▶ _Problem requirements_
An exact copy of the lines of the listing below between the "Task: Click the Mastercard icon" line and the "Task: Collapse the Recent Files section" line, both included, is the whole answer; please omit the pictures.

▶ _Data excerpts_
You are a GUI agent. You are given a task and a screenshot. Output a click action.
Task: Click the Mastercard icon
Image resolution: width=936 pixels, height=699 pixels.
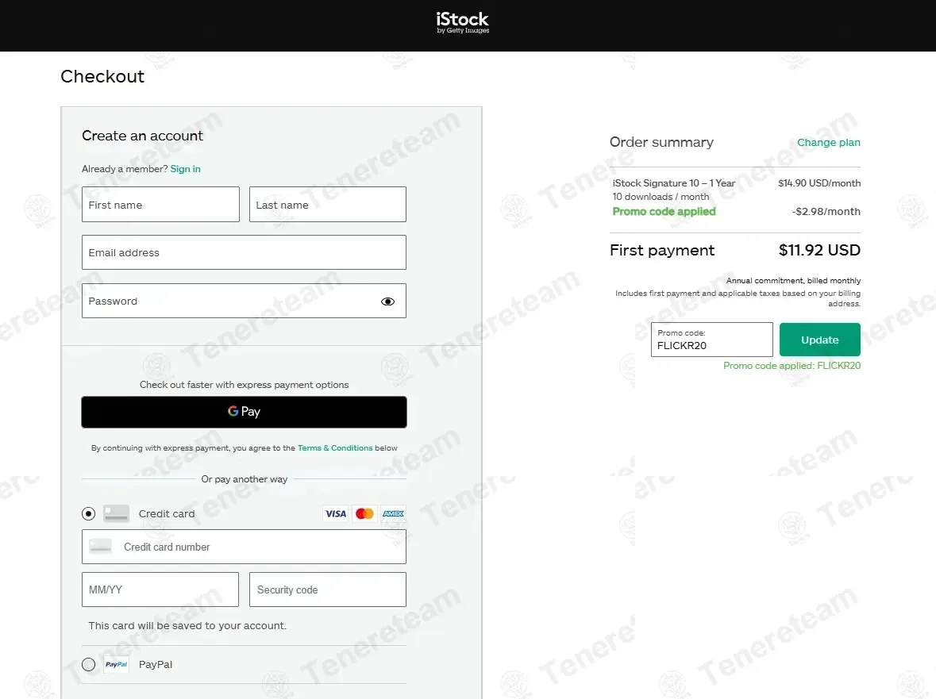click(x=364, y=513)
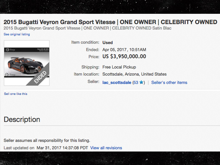
Task: Click the "Free Local Pickup" shipping text
Action: coord(119,67)
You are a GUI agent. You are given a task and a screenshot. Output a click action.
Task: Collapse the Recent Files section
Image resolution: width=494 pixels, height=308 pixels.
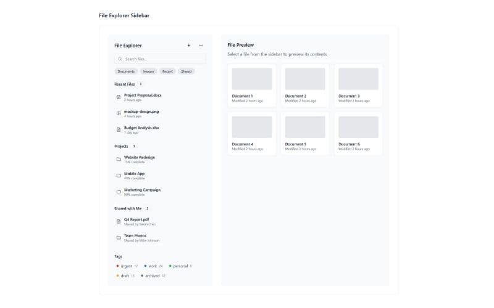point(125,84)
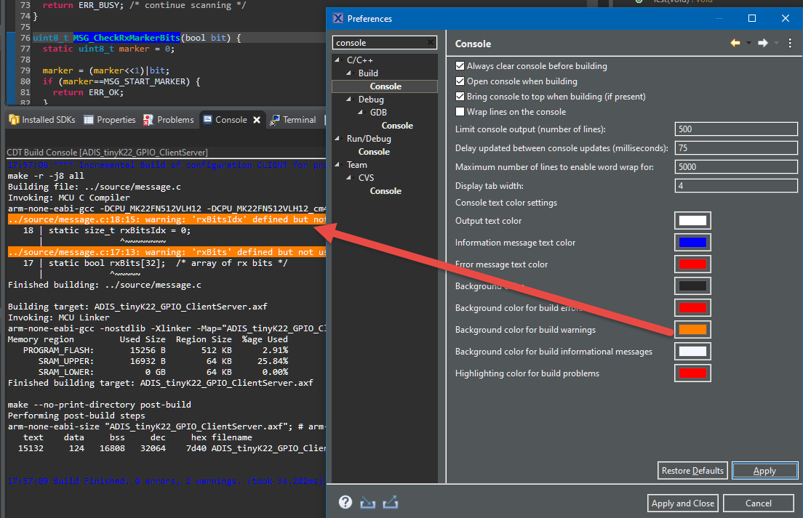
Task: Open the Help icon in the Preferences dialog
Action: (x=345, y=502)
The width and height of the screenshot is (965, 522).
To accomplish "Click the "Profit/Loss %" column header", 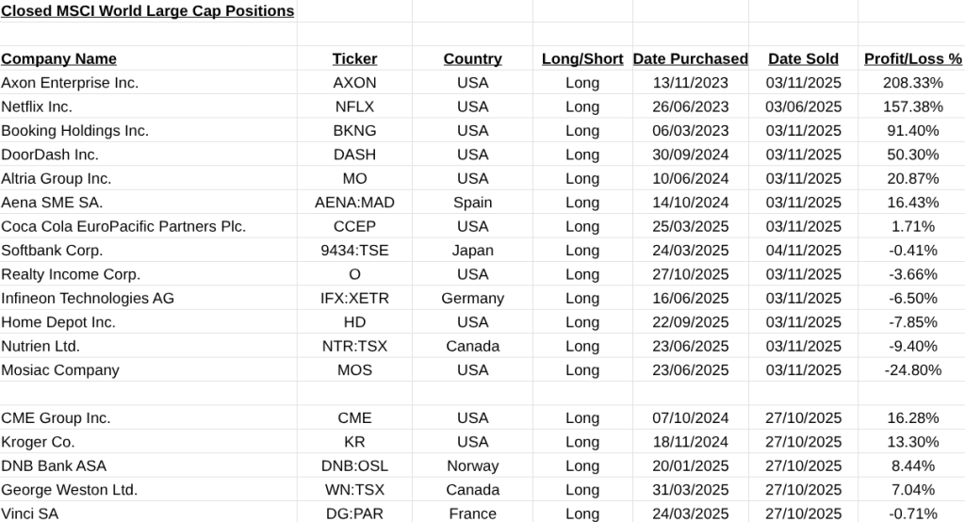I will click(912, 58).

▶ _Written response_
Task: Click the Mastercard icon
Image resolution: width=936 pixels, height=699 pixels.
click(x=364, y=513)
Task: Click the "Free Local Pickup" shipping text
Action: coord(119,67)
You are a GUI agent. You are given a task and a screenshot. Output a click action.
Task: Collapse the Recent Files section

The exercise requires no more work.